Publié le par beyondthewallofsleep.over-blog.com

dvd115.jpgLa fiche précédente parlait d'un film japonais sorti tout droit des studios de la Toei, et cette fois-ci, nous allons faire un tour du côté d'un concurrent, la Nikkatsu, spécialiste à l'époque (années 60) des yakusa-eiga, c'est à dire films de série B gravitant dans l'univers ultra-balisé de la célèbre pègre japonaise.
La Nikkatsu imposait un rythme de travail harrassant (3 à 4 films par an et par réalisateur !), une durée invariable (regardez : les trois films du premier coffret sorti chez HK Video font chacun 87 mn) et des acteurs sous contrat qui étaient listés. Et en parlant d'acteur, le réalisateur Seijun Suzuki va retrouver dans La Jeunesse de la Bête son acteur fétiche aux étranges bajoues, Joe Shishido.
Déjà réalisateur du film Detective Bureau 2-3, qui relatait les premières aventures du détective Tajima, Suzuki va donc à nouveau investir l'univers à la fois sombre et coloré des yakusas, entraînant son héros dans une spirale vengeresse. L'histoire rappelle parfois celle du fil de Kurosawa, Yojimbo, sorti l'an passé en 1961, dans laquelle un ronin va dresser deux bandes rivales l'une contre l'autre (et on sait ce qu'en fera Sergio Leone), mais nous allons en fait apprendre au fil des bobines que Tajima a pour seul but de venger l'un de ses collègues.
Le héros jonglera avec plaisir et violence dans cet univers machiste (la société japonaise, encore une fois), avant de se rendre compte qu'une femme était derrière tout ça !
Nous sommes ici au coeur d'une série B comme je les affectionne : peu de moyens, tournée dans l'urgence, mais bourrée d'idées montrant que l'on peut faire beaucoup avec pas grand chose. Et le film de s'ouvrir sur une scène en noir et blanc, montrant deux cadavres effacés par l'image d'une fleur à la couleur éclatante. Déferlement de couleurs ensuite, celles du Japon moderne et du Scope délirant de l'époque. Et déferlement de violence aussi, montrant que tout peut se régler par les poings, même la communication la plus basique.
La scène peut-être la plus folle du film est celle où le détective, qui vient de réussir à s'introduire auprès des chefs de l'un des gangs qu'il a choisi d'infiltrer, tabasse un pauvre second couteau lui ayant manqué de respect dans le dos de ses futurs employeurs, et devant une vitre sans tain derrière laquelle on voit un restaurant très animé, avec danseuse de cabaret vétue de plumes gigantesques roses : image d'une société de consommation insouciante et de la violence qui la dirige en secret. Les paradoxes seront légion, comme cette scène surréaliste d'un chef de gang hystérique qui fouettera sa femme avec violence avant de lui faire l'amour au fond du jardin, dans le nimbe d'un nuage de poussière coloré. Il y aura aussi l'opposition des deux gangs, l'un fonctionnant à l'ancienne et l'autre nourri d'images modernes (fétichisme naïf des armes et dialogue devant des projections de films européens et japonais).

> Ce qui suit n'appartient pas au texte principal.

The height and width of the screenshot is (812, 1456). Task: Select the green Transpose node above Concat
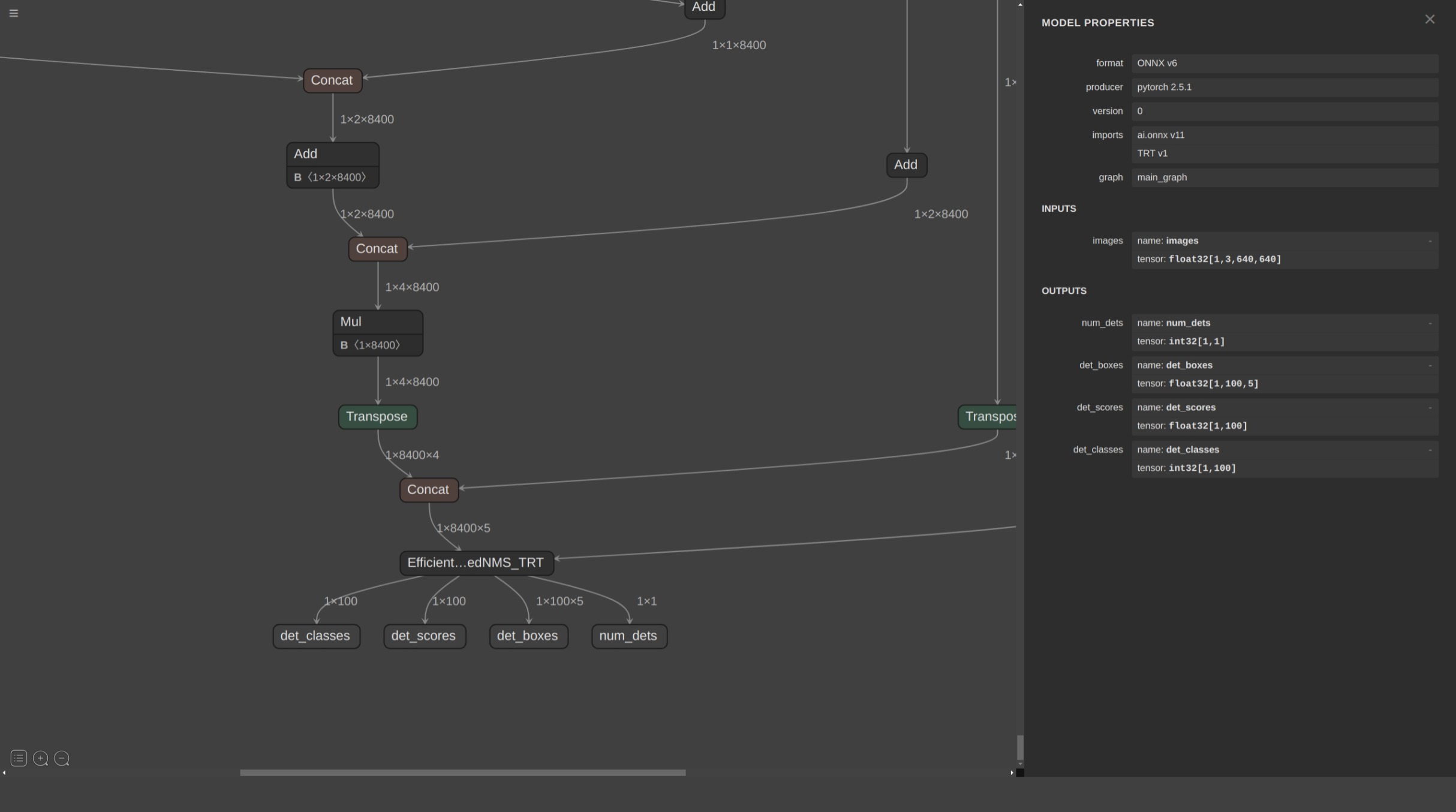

Tout se terminera par la découverte du rôle de la femme cachée derrière tout cela : et voilà, tout est laché : la femme est celle qui tirait les ficelles, celle qui fut la cause de toutes les morts du film, des péchés de l'homme en général. Le héros ne se débarrassera pas d'elle directement, il la laissera entre les mains de cet homosexuel refoulé qui taillade les visages en défendant l'honneur de sa mère, femme idéalisée qui n'était pourtant qu'une putain !
Mais il ne sert à rien de décrire la folie créative de certaines scènes, il faut voir le film en son entier pour le croire, et rendre à Suzuki le génie qui est le sien. Et que de chez d'oeuvres à venir encore chez lui !!!